Plug & Play Generative Networks:
Conditional Iterative Generation of Images in Latent Space
Abstract
Generating high-resolution, photo-realistic images has
been a long-standing goal in machine learning. Recently,
Nguyen et al. [37] showed one interesting way to synthesize
novel images by performing gradient ascent in the latent
space of a generator network to maximize the activations
of one or multiple neurons in a separate classifier network.

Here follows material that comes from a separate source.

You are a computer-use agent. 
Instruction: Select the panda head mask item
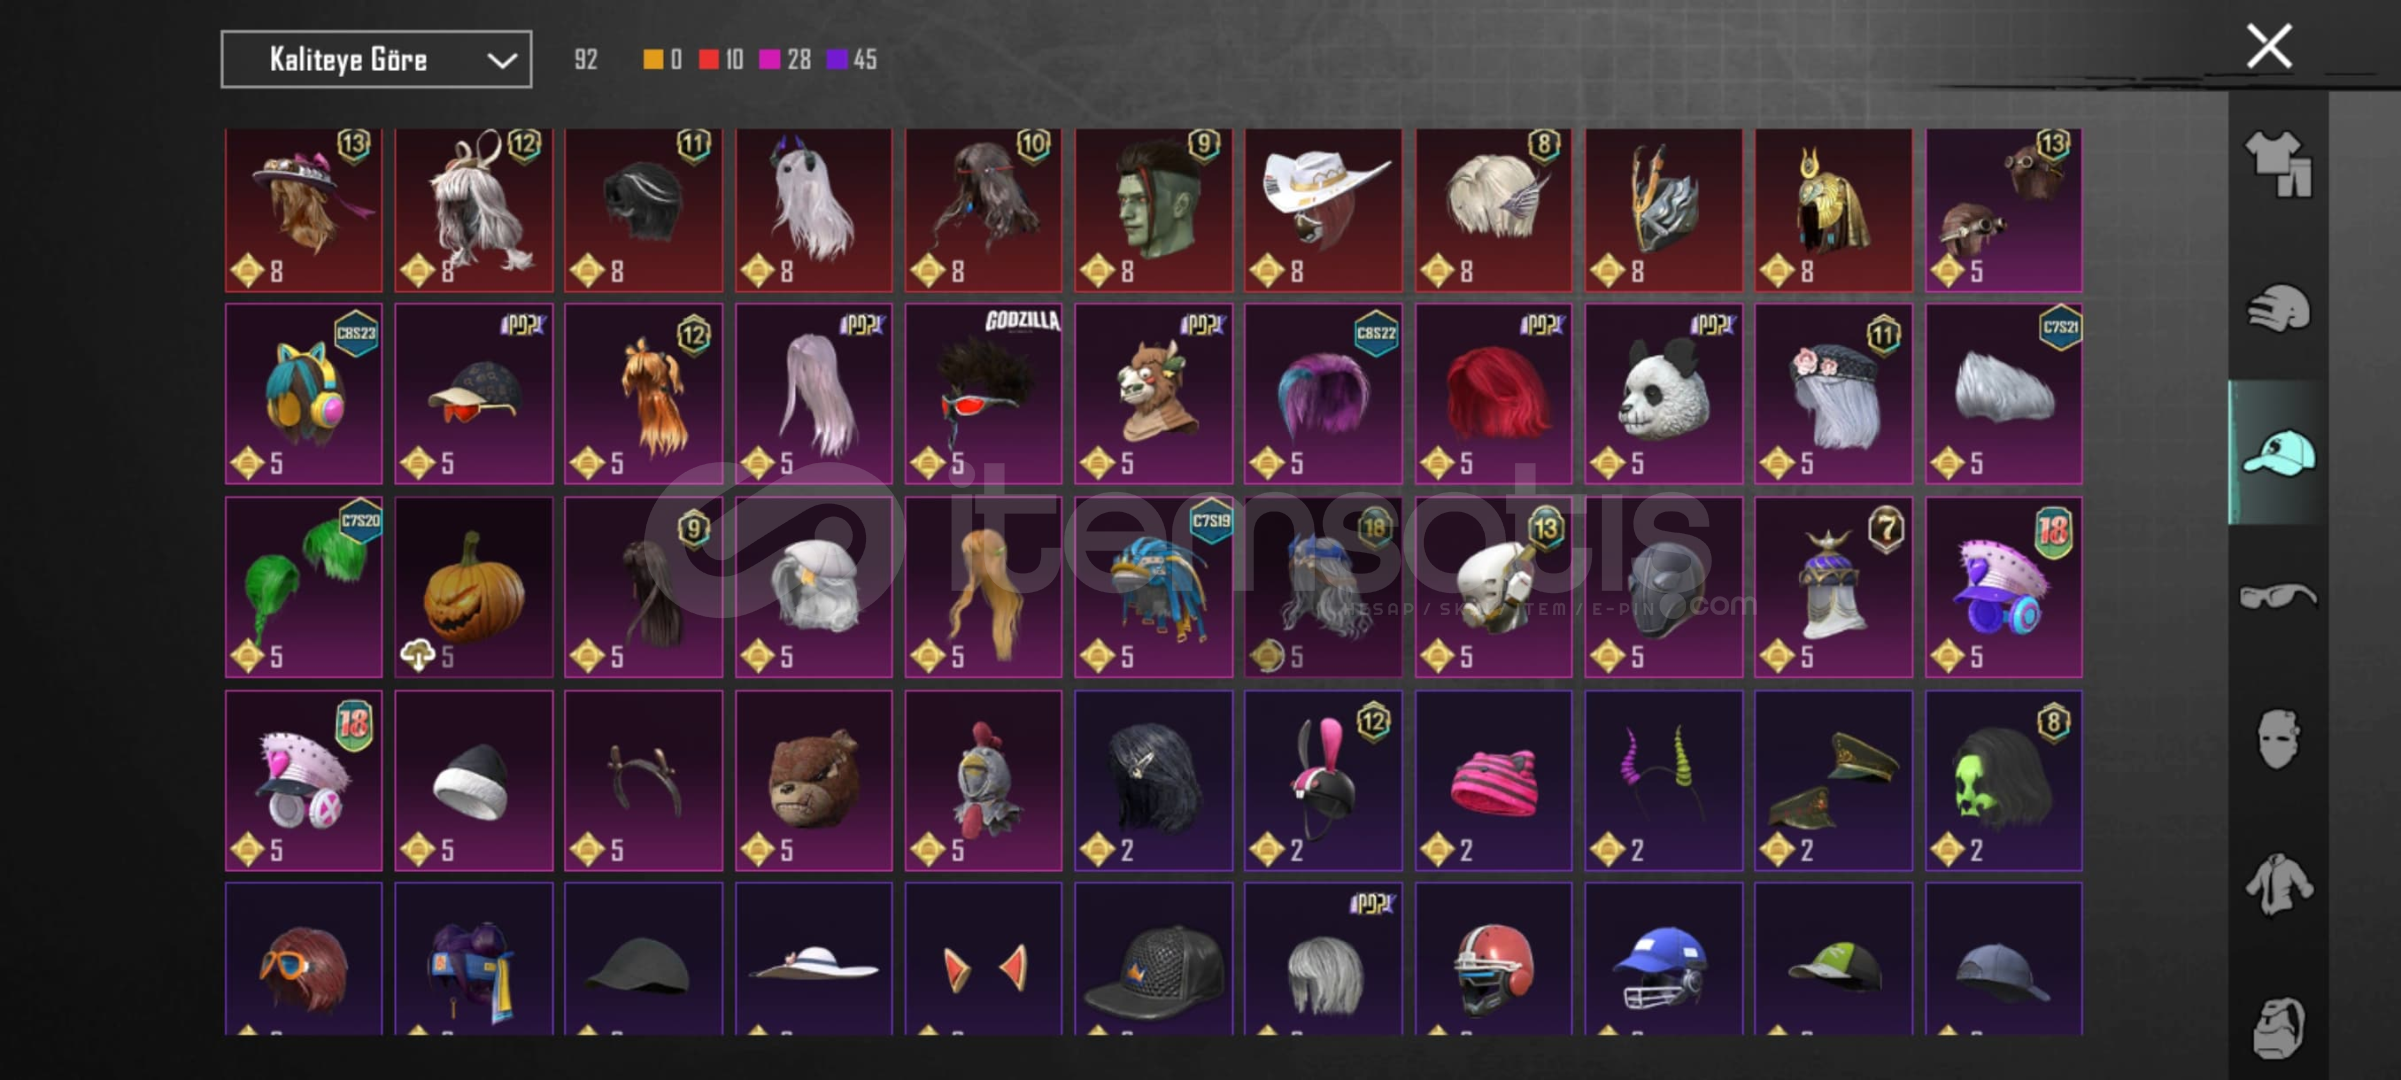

In this paper we extend this method by introducing an additional prior on the latent code, improving both sample quality and sample diversity, leading to a state-of-the-art generative model that produces high quality images at higher
resolutions (227 × 227) than previous generative models,
and does so for all 1000 ImageNet categories. In addition,
we provide a unified probabilistic interpretation of related
activation maximization methods and call the general class
of models “Plug and Play Generative Networks.” PPGNs
are composed of 1) a generator network G that is capable
of drawing a wide range of image types and 2) a replaceable “condition” network C that tells the generator what
to draw. We demonstrate the generation of images conditioned on a class (when C is an ImageNet or MIT Places
classification network) and also conditioned on a caption
(when C is an image captioning network). Our method also
improves the state of the art of Multifaceted Feature Visualization [40], which generates the set of synthetic inputs that
activate a neuron in order to better understand how deep
neural networks operate. Finally, we show that our model
performs reasonably well at the task of image inpainting.
While image models are used in this paper, the approach is
modality-agnostic and can be applied to many types of data.